» **TASK TO COMPLETE**
Transcribe each of the records below verbatim, with no changes to wording, spacing, or punctuation.

GIVEN RECORDS START

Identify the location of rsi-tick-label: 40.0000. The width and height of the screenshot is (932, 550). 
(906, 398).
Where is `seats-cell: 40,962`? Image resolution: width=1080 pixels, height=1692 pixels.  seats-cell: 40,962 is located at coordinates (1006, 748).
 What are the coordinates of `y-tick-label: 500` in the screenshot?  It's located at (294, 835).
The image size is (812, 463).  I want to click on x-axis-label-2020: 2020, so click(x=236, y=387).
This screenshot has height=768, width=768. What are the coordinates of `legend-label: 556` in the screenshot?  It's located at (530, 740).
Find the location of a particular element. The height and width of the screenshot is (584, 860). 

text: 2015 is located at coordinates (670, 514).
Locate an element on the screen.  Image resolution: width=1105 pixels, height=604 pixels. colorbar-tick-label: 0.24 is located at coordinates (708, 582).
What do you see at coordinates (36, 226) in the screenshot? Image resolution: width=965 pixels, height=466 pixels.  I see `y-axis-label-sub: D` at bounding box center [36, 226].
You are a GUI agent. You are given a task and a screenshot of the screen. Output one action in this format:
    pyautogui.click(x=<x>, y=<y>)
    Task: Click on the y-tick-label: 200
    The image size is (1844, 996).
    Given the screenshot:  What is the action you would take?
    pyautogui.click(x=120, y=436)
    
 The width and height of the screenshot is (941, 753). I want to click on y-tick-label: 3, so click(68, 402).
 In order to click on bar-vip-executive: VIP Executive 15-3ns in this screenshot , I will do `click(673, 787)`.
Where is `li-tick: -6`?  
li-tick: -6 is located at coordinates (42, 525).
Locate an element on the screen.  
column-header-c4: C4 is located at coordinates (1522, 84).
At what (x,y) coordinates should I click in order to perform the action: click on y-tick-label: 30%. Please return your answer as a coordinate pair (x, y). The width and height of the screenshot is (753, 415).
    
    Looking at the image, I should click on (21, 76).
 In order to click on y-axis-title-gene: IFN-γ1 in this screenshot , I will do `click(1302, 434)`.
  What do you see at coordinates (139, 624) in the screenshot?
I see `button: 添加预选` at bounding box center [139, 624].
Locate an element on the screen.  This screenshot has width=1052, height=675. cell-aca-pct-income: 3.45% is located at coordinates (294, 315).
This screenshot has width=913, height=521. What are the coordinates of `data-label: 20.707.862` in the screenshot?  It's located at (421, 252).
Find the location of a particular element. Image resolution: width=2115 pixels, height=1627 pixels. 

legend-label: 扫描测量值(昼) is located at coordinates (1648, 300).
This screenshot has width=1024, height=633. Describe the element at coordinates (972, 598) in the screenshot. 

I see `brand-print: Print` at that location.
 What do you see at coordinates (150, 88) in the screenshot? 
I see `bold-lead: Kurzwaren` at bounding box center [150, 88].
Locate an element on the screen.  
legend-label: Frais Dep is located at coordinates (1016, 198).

GIVEN RECORDS END

» **RESPONSE**
Identify the location of rsi-tick-label: 40.0000. The width and height of the screenshot is (932, 550). 
(906, 398).
Where is `seats-cell: 40,962`? Image resolution: width=1080 pixels, height=1692 pixels.  seats-cell: 40,962 is located at coordinates (1006, 748).
 What are the coordinates of `y-tick-label: 500` in the screenshot?  It's located at (294, 835).
The image size is (812, 463).  I want to click on x-axis-label-2020: 2020, so click(x=236, y=387).
This screenshot has height=768, width=768. What are the coordinates of `legend-label: 556` in the screenshot?  It's located at (530, 740).
Find the location of a particular element. The height and width of the screenshot is (584, 860). 

text: 2015 is located at coordinates (670, 514).
Locate an element on the screen.  Image resolution: width=1105 pixels, height=604 pixels. colorbar-tick-label: 0.24 is located at coordinates (708, 582).
What do you see at coordinates (36, 226) in the screenshot? Image resolution: width=965 pixels, height=466 pixels.  I see `y-axis-label-sub: D` at bounding box center [36, 226].
You are a GUI agent. You are given a task and a screenshot of the screen. Output one action in this format:
    pyautogui.click(x=<x>, y=<y>)
    Task: Click on the y-tick-label: 200
    The image size is (1844, 996).
    Given the screenshot:  What is the action you would take?
    pyautogui.click(x=120, y=436)
    
 The width and height of the screenshot is (941, 753). I want to click on y-tick-label: 3, so click(68, 402).
 In order to click on bar-vip-executive: VIP Executive 15-3ns in this screenshot , I will do `click(673, 787)`.
Where is `li-tick: -6`?  
li-tick: -6 is located at coordinates (42, 525).
Locate an element on the screen.  
column-header-c4: C4 is located at coordinates (1522, 84).
At what (x,y) coordinates should I click in order to perform the action: click on y-tick-label: 30%. Please return your answer as a coordinate pair (x, y). The width and height of the screenshot is (753, 415).
    
    Looking at the image, I should click on (21, 76).
 In order to click on y-axis-title-gene: IFN-γ1 in this screenshot , I will do `click(1302, 434)`.
  What do you see at coordinates (139, 624) in the screenshot?
I see `button: 添加预选` at bounding box center [139, 624].
Locate an element on the screen.  This screenshot has width=1052, height=675. cell-aca-pct-income: 3.45% is located at coordinates (294, 315).
This screenshot has width=913, height=521. What are the coordinates of `data-label: 20.707.862` in the screenshot?  It's located at (421, 252).
Find the location of a particular element. Image resolution: width=2115 pixels, height=1627 pixels. 

legend-label: 扫描测量值(昼) is located at coordinates (1648, 300).
This screenshot has width=1024, height=633. Describe the element at coordinates (972, 598) in the screenshot. 

I see `brand-print: Print` at that location.
 What do you see at coordinates (150, 88) in the screenshot? 
I see `bold-lead: Kurzwaren` at bounding box center [150, 88].
Locate an element on the screen.  
legend-label: Frais Dep is located at coordinates (1016, 198).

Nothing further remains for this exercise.